YOUR GOAL
Check every line of the material below, and show those that contain "Select".

______________________________

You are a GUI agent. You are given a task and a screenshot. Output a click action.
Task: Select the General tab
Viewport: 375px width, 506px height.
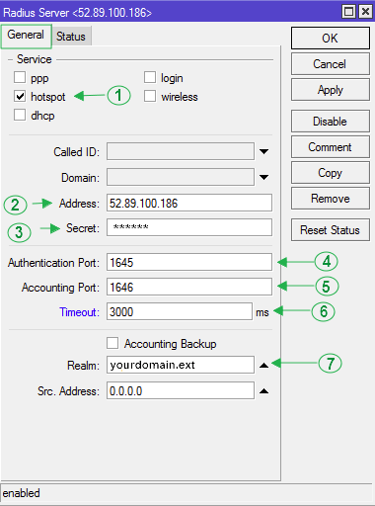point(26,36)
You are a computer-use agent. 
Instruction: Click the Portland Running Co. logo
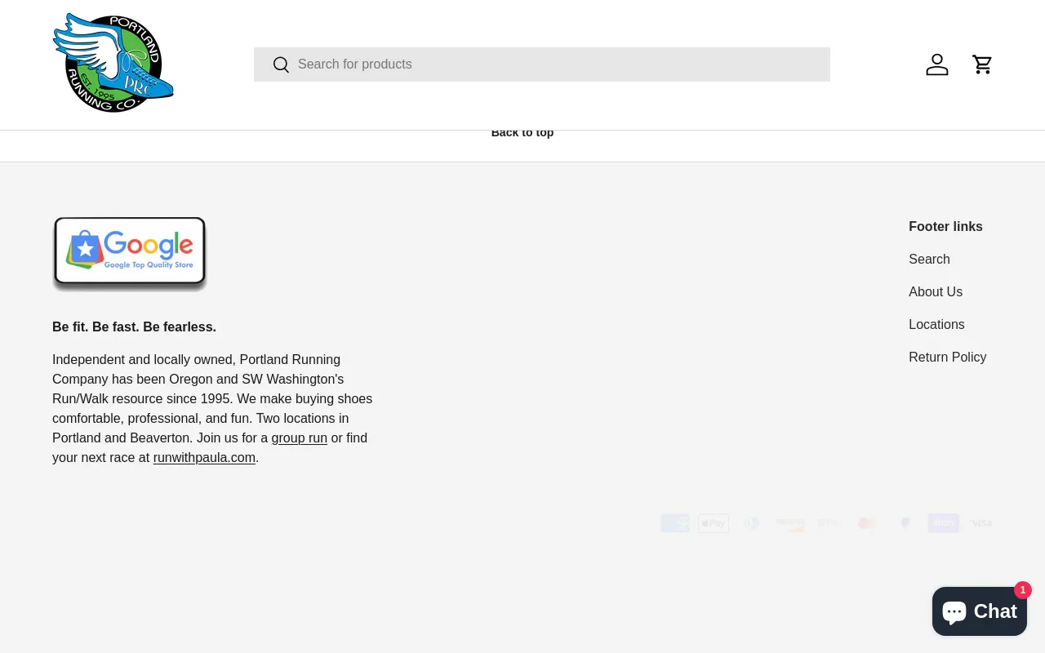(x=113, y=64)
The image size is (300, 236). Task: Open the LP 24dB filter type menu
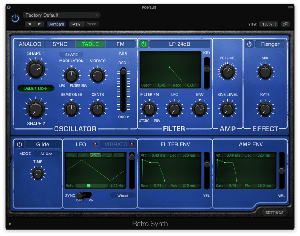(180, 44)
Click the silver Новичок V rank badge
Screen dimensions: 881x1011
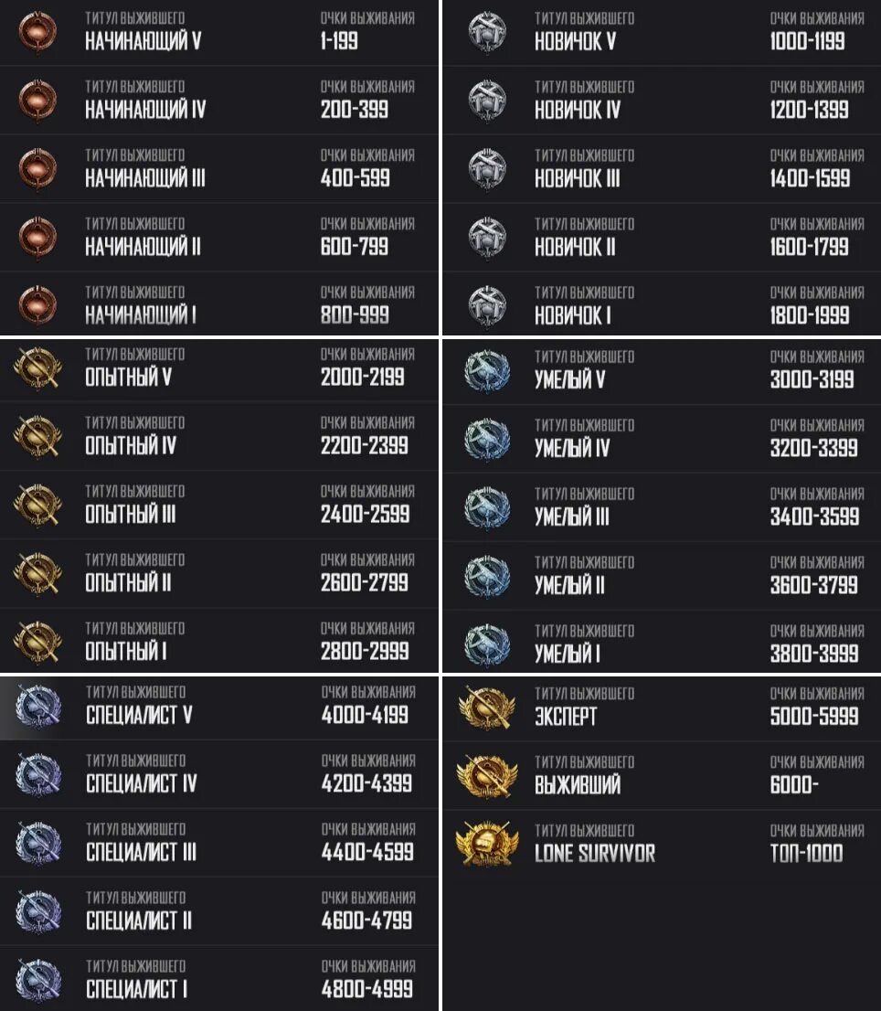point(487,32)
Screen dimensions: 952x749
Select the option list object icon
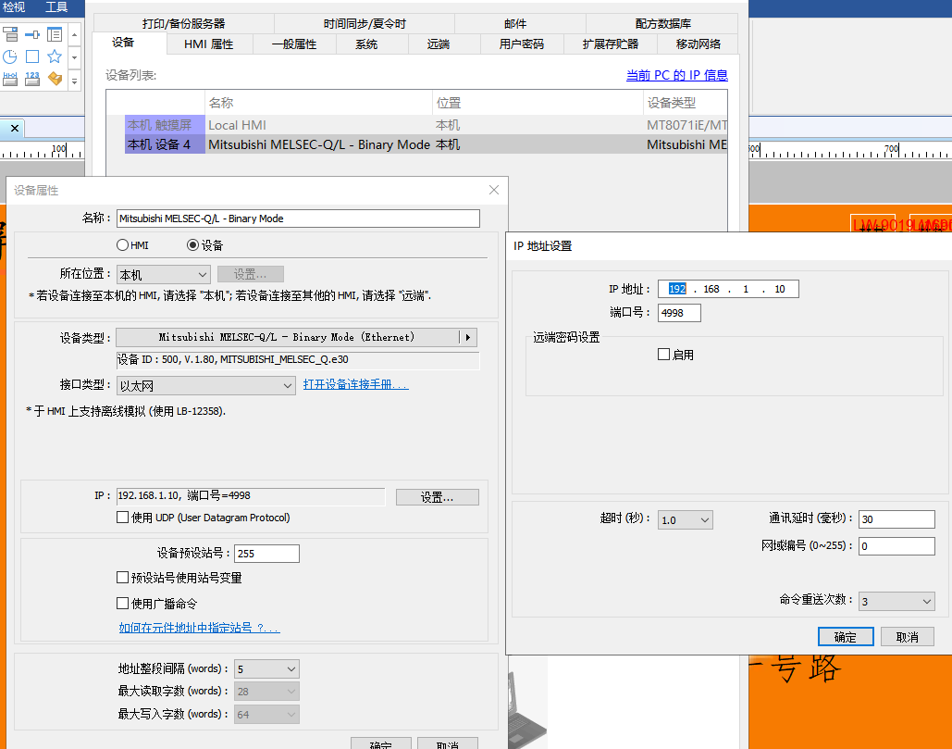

______________________________

RESULT FOR THIS TASK
Task: Select the General tab
Select the option list object icon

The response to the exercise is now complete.